Work to complete >>
Every line from the top of the material through the line holding "Autoconocimiento y espiritualidad (66, 921)" should be copied exactly, and only those lines.

Records for processing >>
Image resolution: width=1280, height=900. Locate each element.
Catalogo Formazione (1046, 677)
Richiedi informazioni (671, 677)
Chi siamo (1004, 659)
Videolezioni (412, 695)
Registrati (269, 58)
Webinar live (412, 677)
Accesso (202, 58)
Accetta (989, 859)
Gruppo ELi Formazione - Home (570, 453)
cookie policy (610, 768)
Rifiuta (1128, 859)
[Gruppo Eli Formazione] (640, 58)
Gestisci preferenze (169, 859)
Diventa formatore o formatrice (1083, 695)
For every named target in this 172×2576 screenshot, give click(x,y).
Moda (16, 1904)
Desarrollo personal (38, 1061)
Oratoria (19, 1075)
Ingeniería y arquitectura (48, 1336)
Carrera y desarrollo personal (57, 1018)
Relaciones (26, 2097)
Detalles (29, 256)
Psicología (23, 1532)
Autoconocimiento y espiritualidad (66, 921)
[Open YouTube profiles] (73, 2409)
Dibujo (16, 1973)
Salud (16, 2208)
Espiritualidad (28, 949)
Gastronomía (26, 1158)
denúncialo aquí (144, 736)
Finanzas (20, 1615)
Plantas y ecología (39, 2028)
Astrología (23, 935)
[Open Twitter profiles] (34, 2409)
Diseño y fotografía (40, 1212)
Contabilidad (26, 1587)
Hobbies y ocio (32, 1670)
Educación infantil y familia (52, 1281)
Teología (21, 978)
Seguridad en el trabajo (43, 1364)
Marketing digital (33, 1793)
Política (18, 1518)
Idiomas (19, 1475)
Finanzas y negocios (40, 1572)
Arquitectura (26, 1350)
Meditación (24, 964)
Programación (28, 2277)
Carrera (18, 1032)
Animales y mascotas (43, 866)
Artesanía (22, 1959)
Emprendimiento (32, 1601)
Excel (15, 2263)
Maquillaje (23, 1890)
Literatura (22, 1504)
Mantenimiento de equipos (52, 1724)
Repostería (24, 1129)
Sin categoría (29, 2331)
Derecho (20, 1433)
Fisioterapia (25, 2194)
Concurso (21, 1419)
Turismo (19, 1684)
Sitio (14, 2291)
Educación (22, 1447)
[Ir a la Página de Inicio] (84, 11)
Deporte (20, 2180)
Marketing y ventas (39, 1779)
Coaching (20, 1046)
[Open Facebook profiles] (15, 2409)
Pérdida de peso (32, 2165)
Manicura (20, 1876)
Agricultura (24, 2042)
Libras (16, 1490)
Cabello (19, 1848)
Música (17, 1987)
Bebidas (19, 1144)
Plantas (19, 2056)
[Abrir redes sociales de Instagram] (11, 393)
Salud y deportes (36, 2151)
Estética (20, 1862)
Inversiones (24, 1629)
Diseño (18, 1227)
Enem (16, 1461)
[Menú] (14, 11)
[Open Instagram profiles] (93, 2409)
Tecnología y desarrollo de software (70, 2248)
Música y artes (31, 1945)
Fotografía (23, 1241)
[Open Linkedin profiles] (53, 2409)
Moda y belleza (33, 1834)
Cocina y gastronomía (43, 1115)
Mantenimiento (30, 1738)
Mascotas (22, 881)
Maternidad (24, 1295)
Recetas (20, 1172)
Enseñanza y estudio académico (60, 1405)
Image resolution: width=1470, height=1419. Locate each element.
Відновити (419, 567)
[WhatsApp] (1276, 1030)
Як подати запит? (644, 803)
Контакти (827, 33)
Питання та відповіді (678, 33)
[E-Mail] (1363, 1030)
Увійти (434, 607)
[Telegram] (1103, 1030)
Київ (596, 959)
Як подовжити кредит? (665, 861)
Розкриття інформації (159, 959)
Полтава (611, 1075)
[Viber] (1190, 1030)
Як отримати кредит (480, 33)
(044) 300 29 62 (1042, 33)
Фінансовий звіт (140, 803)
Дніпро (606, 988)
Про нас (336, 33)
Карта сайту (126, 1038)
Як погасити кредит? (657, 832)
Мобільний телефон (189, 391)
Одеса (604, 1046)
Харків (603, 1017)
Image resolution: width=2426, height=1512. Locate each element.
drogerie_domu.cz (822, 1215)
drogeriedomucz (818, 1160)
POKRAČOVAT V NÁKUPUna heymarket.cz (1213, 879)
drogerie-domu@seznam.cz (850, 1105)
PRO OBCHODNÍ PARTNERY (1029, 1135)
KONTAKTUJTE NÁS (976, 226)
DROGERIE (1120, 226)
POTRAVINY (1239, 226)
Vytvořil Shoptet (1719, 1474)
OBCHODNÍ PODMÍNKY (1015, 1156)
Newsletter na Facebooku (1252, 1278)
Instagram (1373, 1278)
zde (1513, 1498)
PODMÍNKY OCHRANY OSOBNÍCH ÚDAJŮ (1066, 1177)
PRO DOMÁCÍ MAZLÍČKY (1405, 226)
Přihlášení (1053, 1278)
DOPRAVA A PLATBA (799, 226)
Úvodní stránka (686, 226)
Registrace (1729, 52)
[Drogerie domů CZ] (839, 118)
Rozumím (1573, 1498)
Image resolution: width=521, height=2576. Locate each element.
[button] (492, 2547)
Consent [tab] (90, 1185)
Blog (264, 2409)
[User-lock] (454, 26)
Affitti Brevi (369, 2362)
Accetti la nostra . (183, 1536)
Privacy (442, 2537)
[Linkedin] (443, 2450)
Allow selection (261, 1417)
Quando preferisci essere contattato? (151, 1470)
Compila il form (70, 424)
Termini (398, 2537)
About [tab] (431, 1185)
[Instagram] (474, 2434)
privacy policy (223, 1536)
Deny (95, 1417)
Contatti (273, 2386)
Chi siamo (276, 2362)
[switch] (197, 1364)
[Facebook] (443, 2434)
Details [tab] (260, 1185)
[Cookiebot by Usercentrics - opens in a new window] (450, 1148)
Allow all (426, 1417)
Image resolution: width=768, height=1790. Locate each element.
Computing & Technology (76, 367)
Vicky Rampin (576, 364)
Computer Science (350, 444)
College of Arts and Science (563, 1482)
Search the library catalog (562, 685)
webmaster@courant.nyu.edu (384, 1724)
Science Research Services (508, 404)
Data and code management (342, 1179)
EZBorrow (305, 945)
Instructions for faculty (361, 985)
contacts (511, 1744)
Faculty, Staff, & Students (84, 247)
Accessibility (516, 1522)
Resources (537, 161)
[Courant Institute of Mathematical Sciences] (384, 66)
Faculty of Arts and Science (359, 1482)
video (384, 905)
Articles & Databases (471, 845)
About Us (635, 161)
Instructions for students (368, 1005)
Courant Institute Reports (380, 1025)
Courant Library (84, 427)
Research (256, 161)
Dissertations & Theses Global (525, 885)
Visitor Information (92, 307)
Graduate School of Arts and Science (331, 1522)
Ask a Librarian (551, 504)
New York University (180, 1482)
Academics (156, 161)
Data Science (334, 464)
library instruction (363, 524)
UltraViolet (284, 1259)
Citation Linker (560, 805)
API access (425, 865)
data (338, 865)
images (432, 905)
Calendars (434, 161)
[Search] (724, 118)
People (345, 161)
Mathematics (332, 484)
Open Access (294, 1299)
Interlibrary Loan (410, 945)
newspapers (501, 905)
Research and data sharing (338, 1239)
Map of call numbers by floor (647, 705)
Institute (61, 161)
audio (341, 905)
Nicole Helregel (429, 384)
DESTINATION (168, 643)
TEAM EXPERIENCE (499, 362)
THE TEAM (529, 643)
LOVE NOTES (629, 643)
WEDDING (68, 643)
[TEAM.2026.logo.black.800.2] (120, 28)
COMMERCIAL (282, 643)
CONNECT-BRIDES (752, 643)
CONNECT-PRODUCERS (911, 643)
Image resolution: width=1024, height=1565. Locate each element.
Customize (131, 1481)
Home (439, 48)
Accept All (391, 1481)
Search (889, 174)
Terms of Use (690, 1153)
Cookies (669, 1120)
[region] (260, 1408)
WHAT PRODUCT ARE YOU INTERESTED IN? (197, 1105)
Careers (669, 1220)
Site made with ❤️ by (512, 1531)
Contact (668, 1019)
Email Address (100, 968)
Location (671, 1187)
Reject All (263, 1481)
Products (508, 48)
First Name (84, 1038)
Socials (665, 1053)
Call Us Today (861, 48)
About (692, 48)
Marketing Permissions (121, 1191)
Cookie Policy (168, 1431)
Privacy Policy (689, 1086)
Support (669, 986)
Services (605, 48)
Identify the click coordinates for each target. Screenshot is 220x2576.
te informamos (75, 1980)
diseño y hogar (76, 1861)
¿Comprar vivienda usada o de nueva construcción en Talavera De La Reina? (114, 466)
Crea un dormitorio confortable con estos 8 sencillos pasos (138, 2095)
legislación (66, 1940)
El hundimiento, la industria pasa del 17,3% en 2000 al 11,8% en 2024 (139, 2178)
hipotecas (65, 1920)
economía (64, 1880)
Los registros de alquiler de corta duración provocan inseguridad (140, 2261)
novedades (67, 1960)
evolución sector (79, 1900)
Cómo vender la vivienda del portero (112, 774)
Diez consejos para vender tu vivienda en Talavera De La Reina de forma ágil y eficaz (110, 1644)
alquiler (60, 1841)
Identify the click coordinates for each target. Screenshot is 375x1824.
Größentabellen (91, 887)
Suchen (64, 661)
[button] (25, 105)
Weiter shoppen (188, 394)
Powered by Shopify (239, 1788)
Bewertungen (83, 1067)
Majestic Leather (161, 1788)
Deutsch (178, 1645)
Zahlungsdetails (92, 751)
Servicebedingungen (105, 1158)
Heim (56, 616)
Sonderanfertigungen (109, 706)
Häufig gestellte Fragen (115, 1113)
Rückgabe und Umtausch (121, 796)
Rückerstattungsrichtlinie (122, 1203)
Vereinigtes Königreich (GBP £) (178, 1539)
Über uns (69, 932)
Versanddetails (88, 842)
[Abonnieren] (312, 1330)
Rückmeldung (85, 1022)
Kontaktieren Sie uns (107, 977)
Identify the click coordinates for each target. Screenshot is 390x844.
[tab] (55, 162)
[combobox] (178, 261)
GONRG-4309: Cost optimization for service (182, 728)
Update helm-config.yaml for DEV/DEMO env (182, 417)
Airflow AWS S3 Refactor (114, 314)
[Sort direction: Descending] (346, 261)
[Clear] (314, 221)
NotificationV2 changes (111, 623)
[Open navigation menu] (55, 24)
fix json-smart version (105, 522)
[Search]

Answer section >>
Image resolution: width=1280, height=900. Locate each element.
Catalogo Formazione (1046, 677)
Richiedi informazioni (671, 677)
Chi siamo (1004, 659)
Videolezioni (412, 695)
Registrati (269, 58)
Webinar live (412, 677)
Accesso (202, 58)
Accetta (989, 859)
Gruppo ELi Formazione - Home (570, 453)
cookie policy (610, 768)
Rifiuta (1128, 859)
[Gruppo Eli Formazione] (640, 58)
Gestisci preferenze (169, 859)
Diventa formatore o formatrice (1083, 695)
For every named target in this 172×2576 screenshot, give click(x,y).
Moda (16, 1904)
Desarrollo personal (38, 1061)
Oratoria (19, 1075)
Ingeniería y arquitectura (48, 1336)
Carrera y desarrollo personal (57, 1018)
Relaciones (26, 2097)
Detalles (29, 256)
Psicología (23, 1532)
Autoconocimiento y espiritualidad (66, 921)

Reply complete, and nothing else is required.